The worst part is that to view their website you need to have Internet Explorer installed in your machine. So if you are Linux, Mac (or any non-Windows) users then you are left at your own.

Fortunately, there is now a simple way for Firefox users in Linux and Mac to read these websites using a Mozilla extension named Padma by Nagarjuna Venna and his team. To get Padma working, (a) you need to have Unicode Bengali font (Linux users may already have one. Mac users can get one from Ekushey), (b) you need to have Firefox (version 3 is recommended for Linux but must have for Mac), and (c) and you need to install Padma.

Padma can transform given non-standard encoding to standard Unicode on the fly. Of course, for Padma to work, it must know the font-encoding of the particular website.

As it turns out, I wrote support for ABP in Padma more than a year ago. My job was made simple by an earlier CGI program by Tanmoy Bhattacharya who had already decoded font-mapping for ABP. Couple of months ago, I also added support for Bartaman Patrika in Padma. So, courtesy Tanmoy’s font-map decoding, latest version of Padma (0.4.13) supports both ABP and BP.

There is a known issue of incorrect rendering of Bengali Matras in certain situations. See for example Runa-Sankarshan’s photostream here. Many of these were due to a simple bug and has been fixed in the latest version (0.4.13). However, fixing of the remaining requires significant changes in Padma. ABP and BP both use three different fonts simultaneously. Most ligatures often come from 2nd and 3rd font whereas Matras come from the 1st font. Padma transforms each font separately and doesn’t merge these different fonts elements into a single element. This leads to the incorrect rendering which is hard to solve without changing the core of Padma.

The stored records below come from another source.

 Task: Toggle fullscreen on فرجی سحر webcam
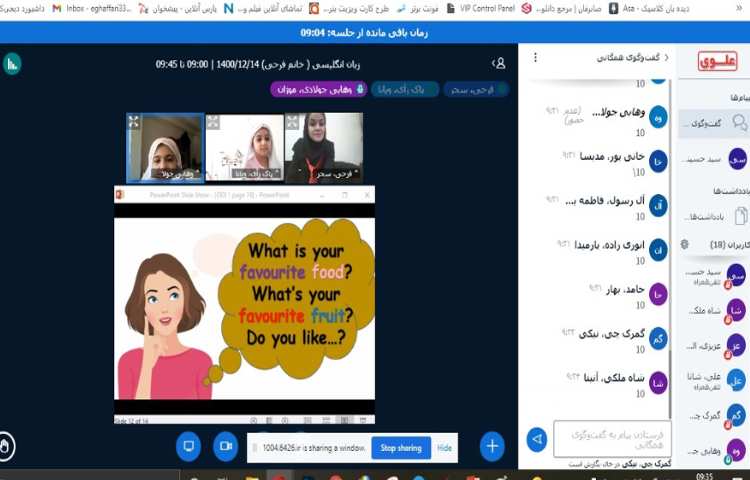291,122
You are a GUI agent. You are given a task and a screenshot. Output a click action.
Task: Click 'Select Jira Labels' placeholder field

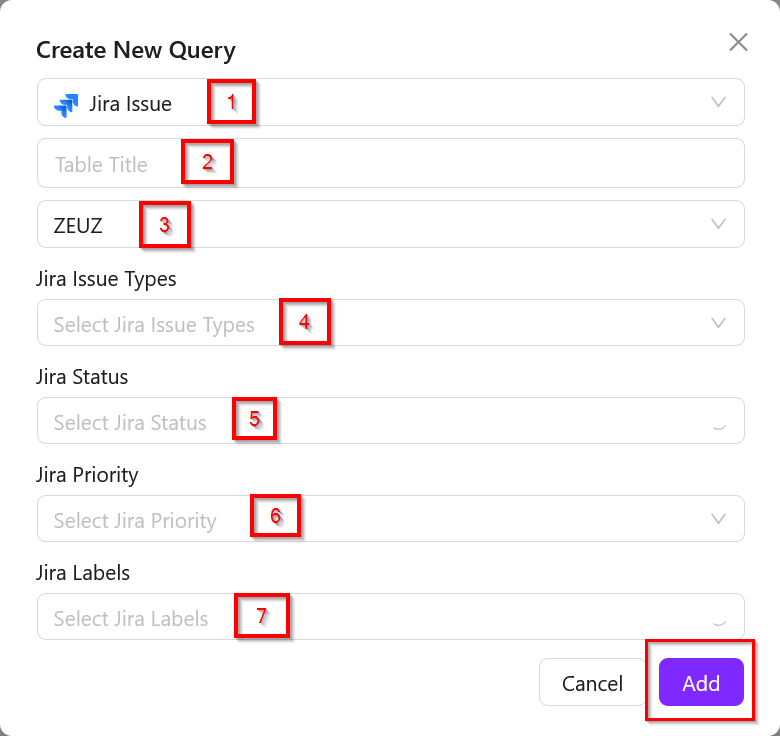[x=131, y=619]
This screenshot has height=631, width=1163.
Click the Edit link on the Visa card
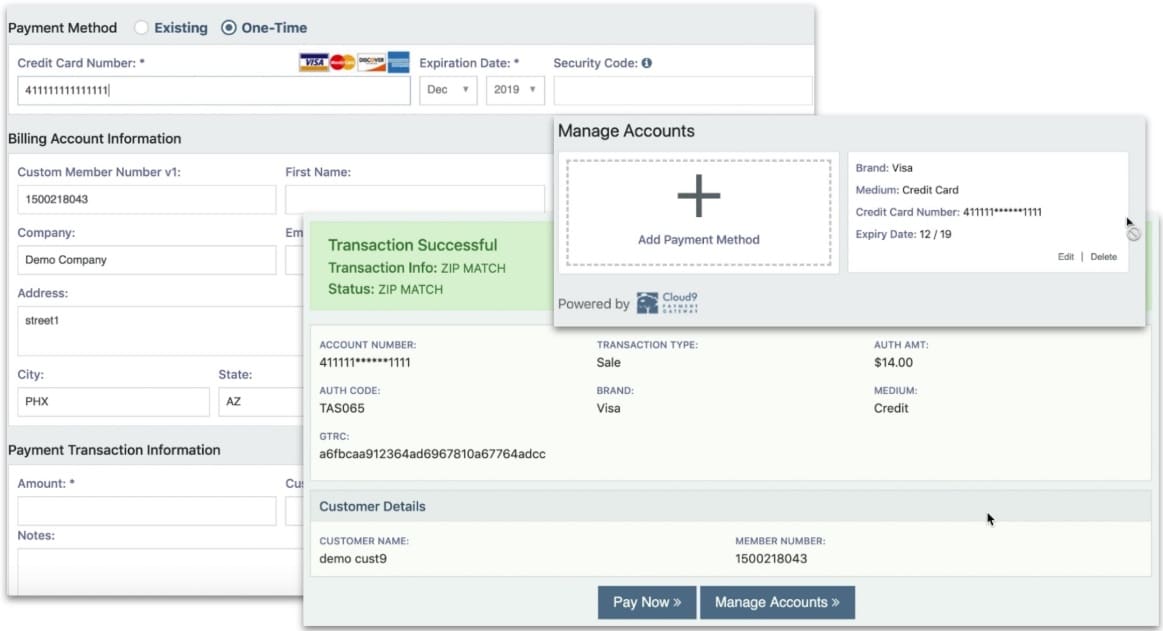(1066, 256)
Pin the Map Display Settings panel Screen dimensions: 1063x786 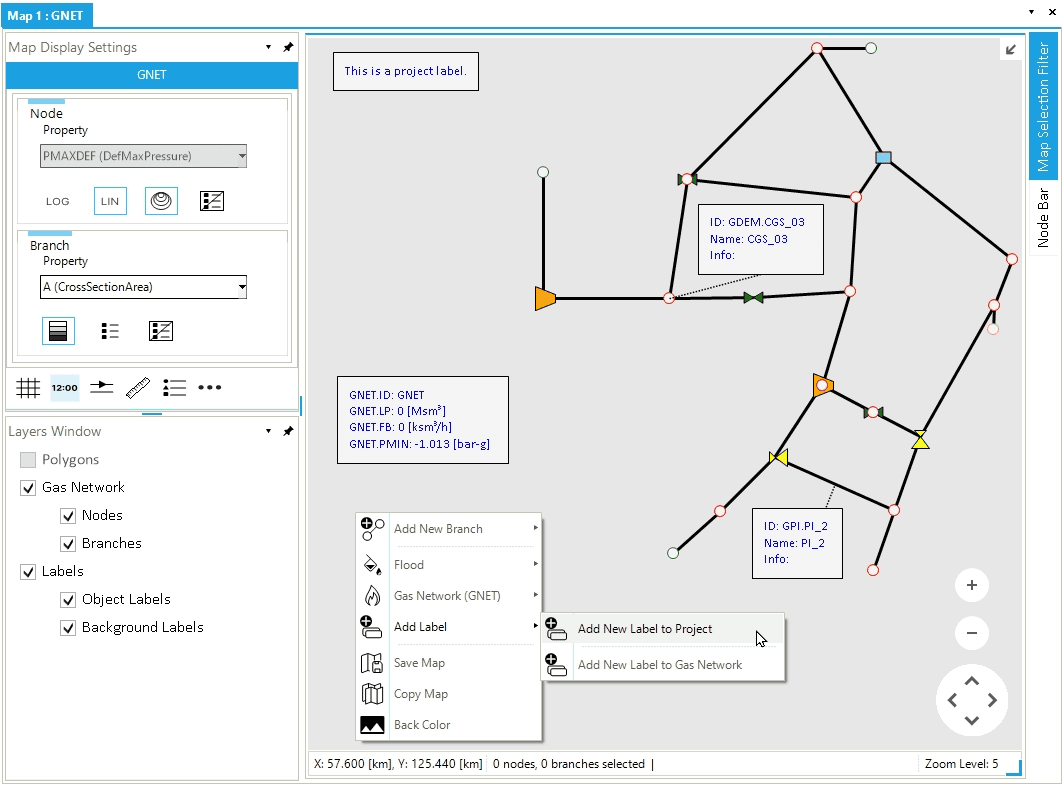(288, 47)
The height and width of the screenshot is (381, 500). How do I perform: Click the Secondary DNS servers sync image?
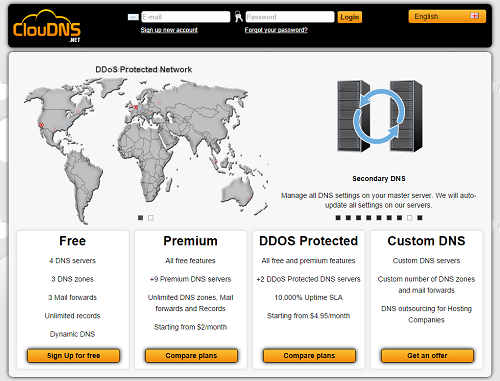(379, 116)
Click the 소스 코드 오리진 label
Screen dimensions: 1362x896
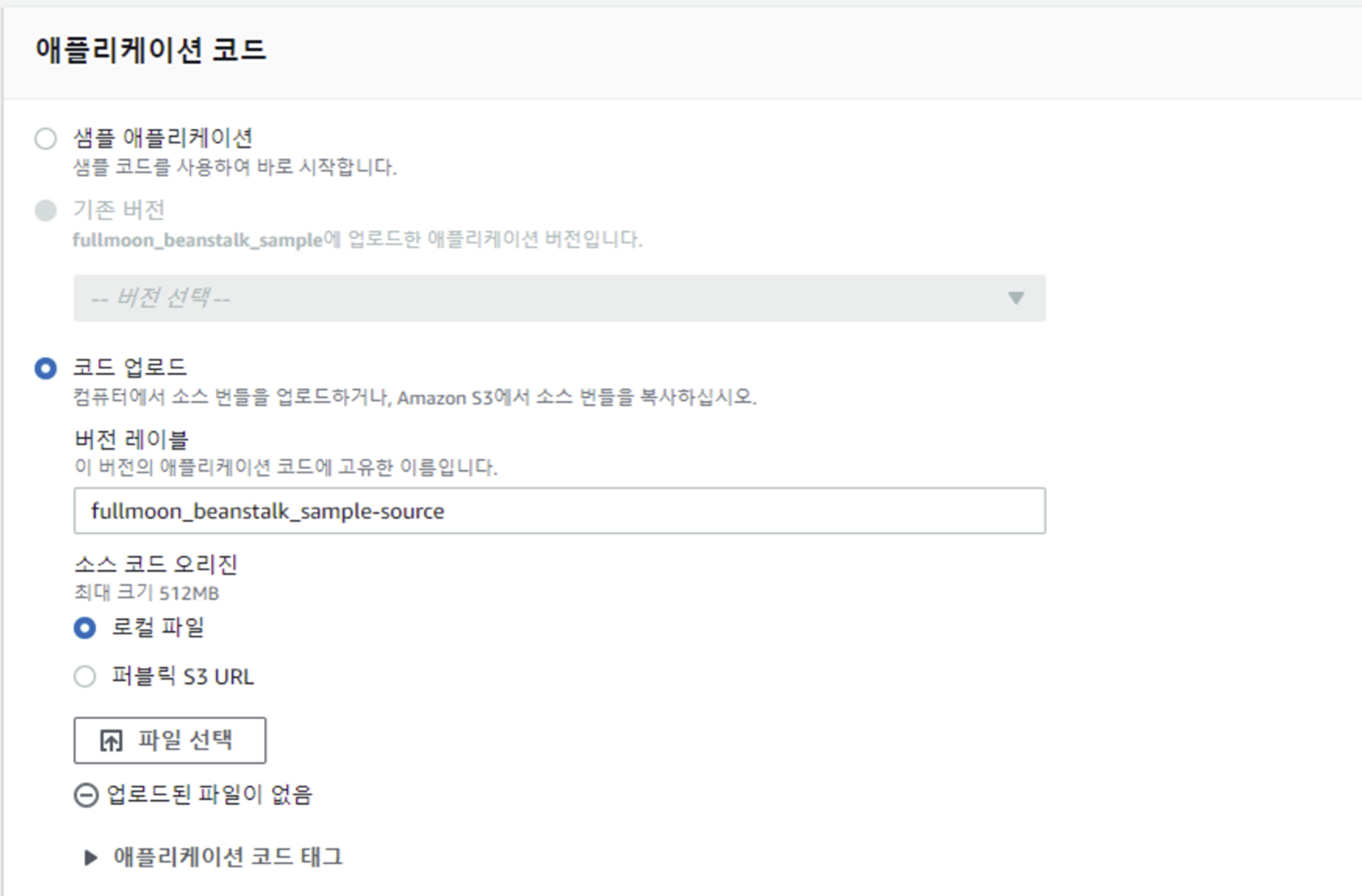[x=156, y=565]
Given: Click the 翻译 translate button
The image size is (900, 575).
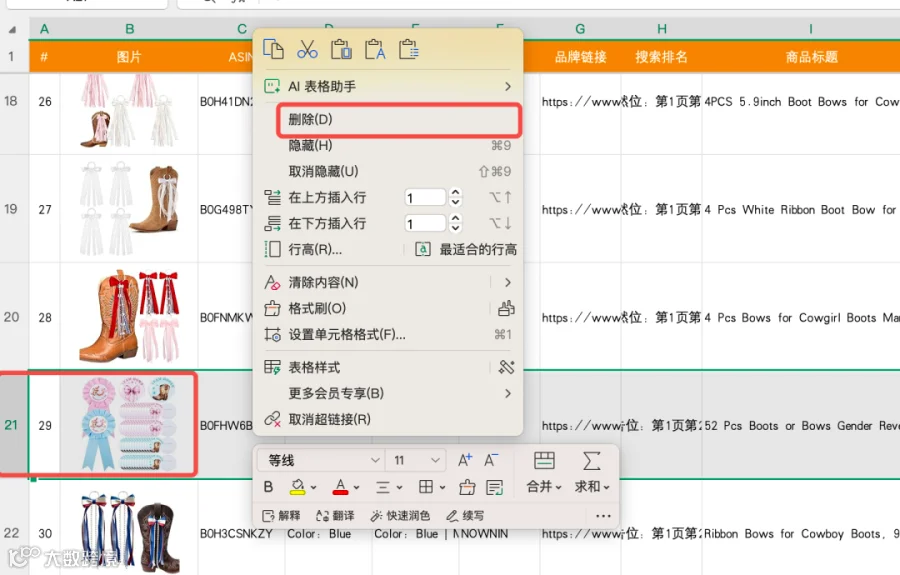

The Bigger Issue however is the need for Padma itself. I tend to agree with the concerns expressed by Sankarshan in a discussion thread here. The real question is then how long are these websites going to keep themselves confined using their own non-standard encoding?

This led me to wonder: don’t their technical staffs realize what they are missing by not upgrading to Unicode? Firstly, by upgrading to Unicode they could readily expand their current user base. Secondly, the use of Unicode will make their contents search-able in search engine like Google. This could lead to additional search-engine generated revenue for them. The number of Bengali internet users is going to increase in coming future, and a significant portion of new internet users will be coming from the interior part. Undoubtedly, many of these users will be more comfortable in searching using Bengali keywords. Thirdly, by continuing the use of non-standard encoding, they are piling up their archive with non-standard contents which would require a big effort by them to bring into standard form. So, in my humble opinion, it would be prudent decision for them to upgrade their website to use Unicode sooner than later.

Nevertheless, there is now a positive sign that Star Ananda, a sister group of Anandabazar Patrika, has started using Unicode (though their defined “charset” doesn’t say so) for their Bengali website. I hope, this marks the beginning of change.

Update (May 9, 2009): Please see this post for an update on the above mentioned incorrect rendering issue.